Política

Delfim Neto acredita que impeachment já acabou

O ex-ministro Delfim Netto avalia que o impeachment da presidente Dilma Rousseff não vai prosperar

Teresinha

25 de janeiro de 2016 às 20:01


Dilma Rousseff e Luis Inácio Lula da Silva
Dilma Rousseff e Luis Inácio Lula da Silva
O ex-ministro Delfim Netto avalia que o impeachment da presidente Dilma Rousseff não vai prosperar no Congresso. A afirmativa se deve ao recente entendimento do Supremo Tribunal Federal (STF), que delegou ao Senado a possibilidade de arquivar a medida, mesmo se a Câmara aprovar o afastamento da petista.

“Acho que é tempo de a gente entender, não tem mais impeachment… Já acabou. Só tem uma saída. É a Dilma assumir de volta a Presidência ou é o caos e vamos ter de esperar mais três anos. O caos significa satisfazer as previsões que estão aí: perder mais 3% do PIB neste ano, mais 4% no ano que vem. E em 2018, quando começar a campanha eleitoral, aparecer alguém que dê alegria para o Brasil, como aconteceu com o Maurício Macri na Argentina”, afirmou o economista em entrevista ao jornal Valor Econômico.

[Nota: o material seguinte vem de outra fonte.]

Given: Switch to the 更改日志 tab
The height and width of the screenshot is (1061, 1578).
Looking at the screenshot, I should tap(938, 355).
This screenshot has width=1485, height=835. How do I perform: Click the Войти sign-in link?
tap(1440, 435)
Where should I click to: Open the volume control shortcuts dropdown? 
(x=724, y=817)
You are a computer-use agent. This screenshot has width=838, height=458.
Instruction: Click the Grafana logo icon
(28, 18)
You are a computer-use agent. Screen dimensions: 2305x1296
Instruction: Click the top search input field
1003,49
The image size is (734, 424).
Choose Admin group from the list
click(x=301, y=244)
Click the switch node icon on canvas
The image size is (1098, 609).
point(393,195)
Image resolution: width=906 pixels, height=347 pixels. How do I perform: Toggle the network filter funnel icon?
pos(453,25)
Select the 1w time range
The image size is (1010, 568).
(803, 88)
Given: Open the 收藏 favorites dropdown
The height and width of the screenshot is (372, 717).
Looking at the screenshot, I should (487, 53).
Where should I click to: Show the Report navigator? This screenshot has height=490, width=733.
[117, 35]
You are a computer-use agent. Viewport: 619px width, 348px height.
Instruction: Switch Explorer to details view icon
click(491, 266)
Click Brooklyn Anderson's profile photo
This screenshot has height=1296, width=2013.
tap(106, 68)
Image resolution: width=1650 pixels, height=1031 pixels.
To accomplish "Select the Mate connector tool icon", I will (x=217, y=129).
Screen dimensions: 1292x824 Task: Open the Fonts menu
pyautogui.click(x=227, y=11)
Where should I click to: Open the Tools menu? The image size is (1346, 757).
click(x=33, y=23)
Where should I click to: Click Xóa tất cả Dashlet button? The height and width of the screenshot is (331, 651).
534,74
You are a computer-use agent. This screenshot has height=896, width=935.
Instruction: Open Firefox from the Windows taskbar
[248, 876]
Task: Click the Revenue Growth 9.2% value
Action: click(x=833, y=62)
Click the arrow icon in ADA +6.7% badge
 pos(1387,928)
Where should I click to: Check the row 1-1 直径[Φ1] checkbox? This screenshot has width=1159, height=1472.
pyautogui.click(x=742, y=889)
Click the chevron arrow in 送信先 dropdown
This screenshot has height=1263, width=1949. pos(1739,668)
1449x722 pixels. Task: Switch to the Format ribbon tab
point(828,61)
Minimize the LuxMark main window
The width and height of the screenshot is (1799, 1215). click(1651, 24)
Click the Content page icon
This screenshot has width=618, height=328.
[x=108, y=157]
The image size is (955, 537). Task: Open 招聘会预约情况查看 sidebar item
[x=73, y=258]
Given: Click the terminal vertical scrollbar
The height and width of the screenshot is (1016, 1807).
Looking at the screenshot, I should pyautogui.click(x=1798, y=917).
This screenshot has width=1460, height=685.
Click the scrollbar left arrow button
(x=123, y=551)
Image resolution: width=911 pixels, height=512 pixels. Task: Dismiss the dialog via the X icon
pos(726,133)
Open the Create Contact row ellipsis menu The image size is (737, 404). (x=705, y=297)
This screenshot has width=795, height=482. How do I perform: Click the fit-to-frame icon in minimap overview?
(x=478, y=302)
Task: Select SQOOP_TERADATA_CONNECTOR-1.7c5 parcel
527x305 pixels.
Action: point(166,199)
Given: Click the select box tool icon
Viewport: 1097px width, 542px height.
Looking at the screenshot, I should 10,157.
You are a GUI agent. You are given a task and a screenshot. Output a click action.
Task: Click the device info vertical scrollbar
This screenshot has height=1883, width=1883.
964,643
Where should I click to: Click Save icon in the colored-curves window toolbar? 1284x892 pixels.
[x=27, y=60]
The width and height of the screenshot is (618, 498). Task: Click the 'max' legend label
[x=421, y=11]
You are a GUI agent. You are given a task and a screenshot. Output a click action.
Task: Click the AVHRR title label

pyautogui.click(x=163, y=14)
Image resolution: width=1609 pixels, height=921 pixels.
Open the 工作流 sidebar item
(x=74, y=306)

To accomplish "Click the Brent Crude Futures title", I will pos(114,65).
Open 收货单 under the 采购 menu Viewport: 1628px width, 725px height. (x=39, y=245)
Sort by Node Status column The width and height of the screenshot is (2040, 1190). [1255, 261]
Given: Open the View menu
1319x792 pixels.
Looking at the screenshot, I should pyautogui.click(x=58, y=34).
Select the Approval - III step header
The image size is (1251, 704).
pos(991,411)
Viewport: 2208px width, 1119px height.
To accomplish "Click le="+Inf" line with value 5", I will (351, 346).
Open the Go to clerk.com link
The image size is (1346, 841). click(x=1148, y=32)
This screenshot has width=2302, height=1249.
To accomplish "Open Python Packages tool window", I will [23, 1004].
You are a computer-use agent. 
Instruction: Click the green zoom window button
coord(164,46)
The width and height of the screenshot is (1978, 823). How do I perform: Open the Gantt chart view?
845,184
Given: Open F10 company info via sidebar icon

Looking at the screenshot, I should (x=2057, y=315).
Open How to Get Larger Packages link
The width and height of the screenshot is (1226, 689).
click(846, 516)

“Ou a presidente assume a responsabilidade e vai, no dia 2 de fevereiro, ao Congresso Nacional com os projetos de reforma constitucional e infraconstitucional, ou será o caos. Ela deve ir ao Congresso e dizer: ‘Agora vamos ver quem é o responsável, porque eu não acredito que vocês não vão aprovar e decidi fazer um teste. Se os senhores quiserem, não aprovem’. E vai para a rua contar para o povo o que tem de ser feito. Ela tem de colocar o Congresso nas cordas. O presidencialismo não funciona sem presidente.”

O diagnóstico de Delfim Netto para o Brasil é a completa ausência de perspectiva. “Só pode devolver perspectiva para o Brasil quem está no governo, mas a oposição fica esperando o ‘impeachment da Dilma’. Essa gente que vai para a rua não tem força para tirar a Dilma. E se ela não assumir seu protagonismo, não levar a responsabilidade para o Congresso e dizer quem é o responsável, ‘sou eu ou os senhores’, não tem solução. Vai ser uma tragédia.”